"Hei, Newbie!"
"Hush, hush, apaan sih? Berisik!"
"Anak Baru, ayo cepat bangun!"
"Sekali lagi manggil, aku tabok, ya! Capek tahu, kumohon biarkan aku tidur sebentar lagi!"
Sudah kukatakan sebelumnya. Aku tidak pernah menuntut banyak pada dunia ini. Tapi, please, hanya untuk hari ini saja aku mohon, biarkan aku bangun sedikit lebih siang. Lagipula ini juga hari sabtu, kantor libur. Aku janji aku akan mengerjakan tugas-tugasku yang belum selesai, tapi kumohon, biarkan aku tidur 30 menit lagi saja.
"Bangun, hoi! Anak Baru ...! Ayo, BANGUN!!!"
"SHIT! TIDAK BISAKAH ANDA BIARKAN AKU TIDUR SEBENTAR LAGI?" teriakku kesal.
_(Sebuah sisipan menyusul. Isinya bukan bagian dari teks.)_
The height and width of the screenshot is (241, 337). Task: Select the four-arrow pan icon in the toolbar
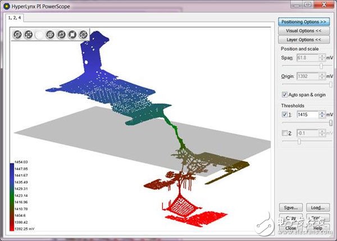pyautogui.click(x=29, y=35)
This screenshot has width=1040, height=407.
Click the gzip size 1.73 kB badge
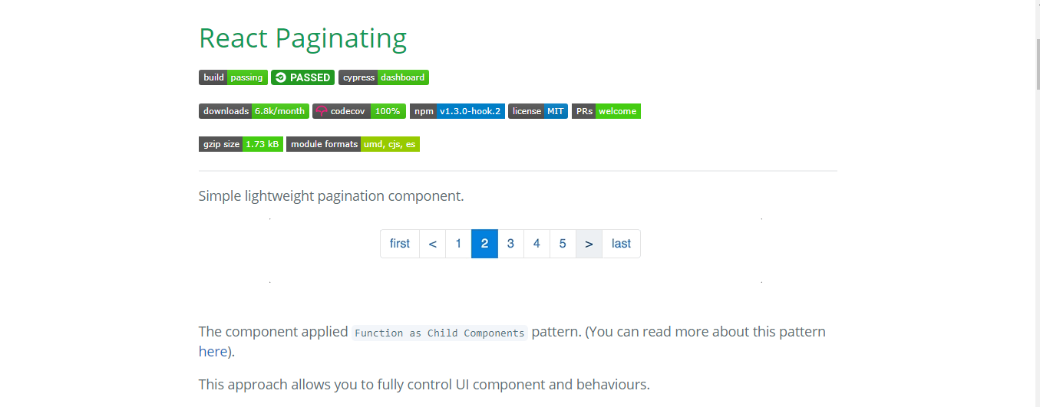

Aku segera membuka mata dan menatap orang yang berusaha untuk membangunkanku, dan saat itu aku tahu, sepertinya aku dalam masalah besar.
Steven menyipitkan matanya, memandangku seolah-olah aku punya dosa besar. Harus kuakui, aku memang salah. Membentak atasan dengan kata-kata kasar tidak bisa dibenarkan dengan alasan apapun. Tetapi, setelah kejadian semalam, seharusnya aku masih bisa dimaafkan ya, please?
"Pak, Steven, Bapak sudah sadar?" tanyaku untuk mengalihkan perhatian. Aku segera memegangi wajahnya. Sesungguhnya aku cukup bersyukur melihat kondisi Steven yang sudah tampak lebih baik, tetapi dari pelototan matanya, sepertinya ia sudah gatal untuk merajamku dengan batu granit.
Hahaha, aku tidak menolak jika ia berencana melempariku dengan batu permata. Aku akan menangkap beberapa, kabur dan segera menjualnya, dan menjadi sultan kaya raya. Sial! Sepertinya kepalaku sudah benar-benar konslet, karena di dunia nyata, Steven akan merajamku dengan batu kali yang didapatnya dari lokasi proyek.
"Bukankah saya sudah bilang? Antarkan saya pulang ke rumah!" katanya kesal.
"M-maaf, Pak, saya pikir, Bapak akan lebih aman jika berada di rumah sakit."
"Kamu lancang! Kamu melanggar perintah saya!"
Itu karena Bapak lemah. Bapak pingsan berkali-kali, dan membuat saya tidak punya pilihan lain. Mau tidak mau, saya harus membawa Bapak ke rumah sakit. Lagipula itu juga demi keselamatan Bapak sendiri. Andai saja mulutku bisa ceplas ceplos bicara seperti itu.
"Saya tidak punya pilihan lain. Kondisi kesehatan Bapak membuat saya khawatir," kata-kata paling halus yang berani kuucapkan.
"Baiklah, aku terima. Tapi … apa alasannya kamu tidur di samping saya?"
"Hei, aku tidak …." Eh, tunggu- tunggu kenapa aku tertidur di sini? Oh, shit, pantas saja Steven kesal pagi ini. Dan sialnya, aku tidak punya jawaban atas pertanyaannya itu, duh, kira-kira kenapa aku bisa tidur di ranjangnya?
Seingatku, semalam aku memutuskan untuk tidak pulang ke kos. Aku akui aku ketiduran ketika menunggui Steven di pinggir ranjang. Tapi, aku bersumpah, tidak sekalipun terlintas di pikiranku untuk naik ke atas dan berbaring di sebelahnya.
"M-maaf, Pak. Saya tidak tahu apa yang terjadi? Seingatku, aku tidak tidur di sini. S-semalam saya ketiduran di pinggir ranjang," kataku sambil segera turun, melipir dari tempat tidurnya.
Duh, bagaimana ini? Akan sangat memalukan jika ternyata kemarin aku juga ngiler di bantalnya. Ow, Man. Aku tidak tahan lagi, aku akan berjalan mendekati pintu keluar dan kabur secepatnya.
"Tunggu! Mau ke mana kamu?" kata Steven untuk mencegahku pergi.
Aih, ini apa lagi sih?
Tidak bisakah manusia ini membiarkanku tenang sebentar saja?